Хунн гадал, не заговорит ли Оссерк, чтобы спустить воду, прежде чем плотина прорвется - или спасует, как делал всю проведенную за надежными стенами жизнь, чтобы потом унижаться в попытках утешить обиженных отцовскими грубостями? Хунна так и подмывало подождать и поглядеть... но будет ли от того добро? Хуже всего, если Кедаспела оскорбится, сложит кисти и краски и уйдет, чтобы никогда не вернуться.
Присутствию Хунна Раала в комнате были причины. Не он ли едва не погиб, принимая грудью нацеленный в Урусандера нож убийцы? Что же, он готов снова ступить на кровавый путь.
Он кашлянул и начал: - Славный художник, свет дня гаснет...
Кедаспела - он был не намного старше Оссерка - взвился, глядя на старого солдата: - Проклятый глупец! Свет идеален! Именно этот миг - неужели не видишь?
– Пусть так, и я склоняюсь перед вашим мнением, сир. Однако вы должны понять, что Лорд Урусандер получил много ран за бытность в солдатах. Снова и снова он истекал кровью на защите Куральд Галайна, добывая мир, который мы считали само собой разумеющимся. Знаю, сам я не смог бы высидеть целый день...
– В сем, - фыркнул Кедаспела, - не сомневаюсь. Но твоя собачья морда никогда не украсит стену, разве что в качестве трофея.
Хунн Раал подавился смехом.
– Отлично сказано, сир. Но это ничего не меняет. Лорду нужно разогнуть руки и ноги, вот в чем дело.
Круглое лицо живописца вдруг показалось маской, готовой сорваться с тела и налететь на Хунна; но он тут же отвернулся, раскидывая кисти: - Да что такое свет? Разве не достаточно, что Мать Тьма украла его у нас? К чему портреты на Улице? Они бесполезны!
– Казалось, он говорит сам с собой. По множеству причин присутствующие в комнате, даже сам Урусандер, предпочли не прерывать его уединения.
Лорд выпрямился, глубоко вздохнул.
– Завтра, лорд Урусандер, - бросил Кедаспела тоном, за который можно получить по шее.
– В это же время. А вы, слуги - больше свечей! Проклятие темноте, проклятие!
Хунн следил, как лорд молча выходит из комнаты в боковой проход, ведущий в личные покои. Солдат поймал взгляд Оссерка и кивнул, выходя по главной лестнице. Сын Урусандера шагал следом.
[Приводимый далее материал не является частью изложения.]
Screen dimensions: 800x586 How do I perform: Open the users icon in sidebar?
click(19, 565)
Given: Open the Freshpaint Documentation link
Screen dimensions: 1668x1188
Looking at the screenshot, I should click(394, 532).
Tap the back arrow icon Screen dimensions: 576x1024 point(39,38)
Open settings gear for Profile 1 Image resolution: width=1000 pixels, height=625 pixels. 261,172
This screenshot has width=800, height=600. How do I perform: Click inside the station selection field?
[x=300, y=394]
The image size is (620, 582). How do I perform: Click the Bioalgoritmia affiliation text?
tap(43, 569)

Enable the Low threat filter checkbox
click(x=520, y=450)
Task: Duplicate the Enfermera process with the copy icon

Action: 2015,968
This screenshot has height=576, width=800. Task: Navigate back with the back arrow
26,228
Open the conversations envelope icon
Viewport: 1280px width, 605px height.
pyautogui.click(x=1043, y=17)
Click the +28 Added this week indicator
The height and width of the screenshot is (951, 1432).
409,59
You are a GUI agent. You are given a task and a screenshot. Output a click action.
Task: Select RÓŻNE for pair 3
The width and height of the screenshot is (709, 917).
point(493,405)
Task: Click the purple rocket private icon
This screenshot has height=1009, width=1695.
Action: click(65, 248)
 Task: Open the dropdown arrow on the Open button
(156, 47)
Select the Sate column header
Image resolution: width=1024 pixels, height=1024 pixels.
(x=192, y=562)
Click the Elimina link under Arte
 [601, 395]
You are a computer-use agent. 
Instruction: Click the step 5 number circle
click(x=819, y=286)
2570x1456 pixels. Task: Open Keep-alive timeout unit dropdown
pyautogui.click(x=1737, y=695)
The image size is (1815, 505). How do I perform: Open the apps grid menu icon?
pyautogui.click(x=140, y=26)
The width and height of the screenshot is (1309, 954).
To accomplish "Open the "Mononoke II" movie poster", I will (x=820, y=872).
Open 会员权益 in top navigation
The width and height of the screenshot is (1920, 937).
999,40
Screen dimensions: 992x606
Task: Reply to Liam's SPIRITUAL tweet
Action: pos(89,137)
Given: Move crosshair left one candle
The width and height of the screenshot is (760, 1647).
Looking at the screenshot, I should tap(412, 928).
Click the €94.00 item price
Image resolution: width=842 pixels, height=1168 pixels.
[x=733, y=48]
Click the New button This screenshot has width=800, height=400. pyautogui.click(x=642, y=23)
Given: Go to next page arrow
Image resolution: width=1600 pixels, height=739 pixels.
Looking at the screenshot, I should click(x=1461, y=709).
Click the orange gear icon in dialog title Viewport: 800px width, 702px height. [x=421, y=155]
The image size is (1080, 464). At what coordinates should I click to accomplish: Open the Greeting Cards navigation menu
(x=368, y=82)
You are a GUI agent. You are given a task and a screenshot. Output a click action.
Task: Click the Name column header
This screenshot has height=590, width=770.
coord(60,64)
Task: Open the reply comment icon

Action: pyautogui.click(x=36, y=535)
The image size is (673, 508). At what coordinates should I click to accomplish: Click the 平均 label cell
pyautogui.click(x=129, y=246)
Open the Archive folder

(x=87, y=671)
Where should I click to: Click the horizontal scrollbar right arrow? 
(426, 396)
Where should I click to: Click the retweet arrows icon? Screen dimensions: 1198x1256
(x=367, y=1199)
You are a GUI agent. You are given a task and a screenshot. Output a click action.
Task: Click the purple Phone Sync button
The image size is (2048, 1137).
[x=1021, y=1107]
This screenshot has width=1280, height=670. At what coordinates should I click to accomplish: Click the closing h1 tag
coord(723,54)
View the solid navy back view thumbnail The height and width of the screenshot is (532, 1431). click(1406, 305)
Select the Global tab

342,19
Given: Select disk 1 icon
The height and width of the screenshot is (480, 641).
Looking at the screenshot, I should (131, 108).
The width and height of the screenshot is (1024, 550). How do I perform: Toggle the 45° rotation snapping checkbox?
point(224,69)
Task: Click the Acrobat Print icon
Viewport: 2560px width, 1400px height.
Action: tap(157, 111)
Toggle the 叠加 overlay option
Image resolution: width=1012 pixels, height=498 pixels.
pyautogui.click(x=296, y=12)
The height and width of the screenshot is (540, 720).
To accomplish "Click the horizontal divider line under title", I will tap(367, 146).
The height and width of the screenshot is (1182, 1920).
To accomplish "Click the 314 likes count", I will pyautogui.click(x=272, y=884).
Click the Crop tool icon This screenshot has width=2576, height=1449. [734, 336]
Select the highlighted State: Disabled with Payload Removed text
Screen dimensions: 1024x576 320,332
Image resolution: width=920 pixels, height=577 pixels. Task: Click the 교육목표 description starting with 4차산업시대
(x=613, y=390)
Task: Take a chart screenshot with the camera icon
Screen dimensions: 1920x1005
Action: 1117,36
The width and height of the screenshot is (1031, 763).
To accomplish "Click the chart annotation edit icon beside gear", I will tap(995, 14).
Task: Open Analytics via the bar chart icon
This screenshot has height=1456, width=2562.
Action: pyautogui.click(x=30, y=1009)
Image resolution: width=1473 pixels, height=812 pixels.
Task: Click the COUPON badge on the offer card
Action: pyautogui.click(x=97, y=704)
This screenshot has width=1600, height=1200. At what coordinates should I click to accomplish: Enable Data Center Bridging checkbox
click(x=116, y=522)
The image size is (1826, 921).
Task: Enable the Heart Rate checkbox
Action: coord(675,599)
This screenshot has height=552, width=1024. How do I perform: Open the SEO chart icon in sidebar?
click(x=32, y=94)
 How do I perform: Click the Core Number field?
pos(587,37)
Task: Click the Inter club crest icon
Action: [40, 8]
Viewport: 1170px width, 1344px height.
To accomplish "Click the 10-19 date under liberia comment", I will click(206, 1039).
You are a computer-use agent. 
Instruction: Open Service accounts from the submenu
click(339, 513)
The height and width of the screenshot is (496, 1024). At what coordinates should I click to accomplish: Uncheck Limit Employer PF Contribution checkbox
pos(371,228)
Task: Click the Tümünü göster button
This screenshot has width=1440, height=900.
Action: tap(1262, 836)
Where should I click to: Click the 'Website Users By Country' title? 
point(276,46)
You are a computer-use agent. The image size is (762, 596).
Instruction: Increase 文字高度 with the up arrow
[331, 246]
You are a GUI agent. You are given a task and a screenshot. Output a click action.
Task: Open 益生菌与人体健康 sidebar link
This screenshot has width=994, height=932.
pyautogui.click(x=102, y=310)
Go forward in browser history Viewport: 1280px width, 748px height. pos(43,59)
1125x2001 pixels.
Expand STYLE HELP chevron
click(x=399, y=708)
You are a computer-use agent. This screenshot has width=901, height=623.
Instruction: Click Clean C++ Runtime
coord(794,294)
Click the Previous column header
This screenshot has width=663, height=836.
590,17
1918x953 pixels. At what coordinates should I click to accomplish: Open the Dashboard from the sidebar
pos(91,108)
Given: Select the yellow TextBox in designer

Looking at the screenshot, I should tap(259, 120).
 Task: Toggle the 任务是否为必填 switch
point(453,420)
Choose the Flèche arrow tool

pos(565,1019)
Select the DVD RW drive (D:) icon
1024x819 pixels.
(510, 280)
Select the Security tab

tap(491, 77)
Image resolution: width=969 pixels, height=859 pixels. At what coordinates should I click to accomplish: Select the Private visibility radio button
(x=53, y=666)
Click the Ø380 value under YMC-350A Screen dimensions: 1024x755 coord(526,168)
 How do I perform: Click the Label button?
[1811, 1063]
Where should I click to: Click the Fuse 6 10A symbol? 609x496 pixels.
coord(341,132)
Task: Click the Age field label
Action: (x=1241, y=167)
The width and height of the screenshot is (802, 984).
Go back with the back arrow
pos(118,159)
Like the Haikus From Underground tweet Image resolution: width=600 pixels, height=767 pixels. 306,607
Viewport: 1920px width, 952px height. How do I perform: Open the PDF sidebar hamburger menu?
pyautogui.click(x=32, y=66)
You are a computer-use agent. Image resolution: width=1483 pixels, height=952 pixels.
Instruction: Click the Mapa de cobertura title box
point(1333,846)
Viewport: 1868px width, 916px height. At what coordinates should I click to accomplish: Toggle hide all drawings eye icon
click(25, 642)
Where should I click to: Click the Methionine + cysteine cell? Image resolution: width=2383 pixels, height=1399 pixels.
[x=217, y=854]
Это крыло крепости еще нуждалось в обстановке; они проходили по пустым комнатам и гулким коридорам, достигнув главного вестибюля, и то, что казалось прежде роскошью, вдруг поразило Хунна своей потрепанностью, изношенностью: стены, драпировки и стойки с оружием были закопчены, испачканы сотней лет использования.
Мало что осталось от старинной крепости, некогда короновавшей холм в самом сердце городка Нерет Сорр; развалины по большей части были разобраны для постройки Нового Замка сто лет назад, а последние капли кровной линии, рода, некогда имевшего власть над селением и прилегающими землями, давно просочились в землю. Все верили, будто семья самого Урусандера присягнула в верности исчезнувшей знати, изначальным воителям - но именно Хунн Раал и старался распространять эту легенду. В истории столь много зияющих прорех, что их следует заполнять чем-то подходящим для сегодняшнего дня и, что важнее, для дней грядущих, когда плоды заботливо выращенных вымыслов и полуправд - если он преуспеет - дадут щедрый урожай.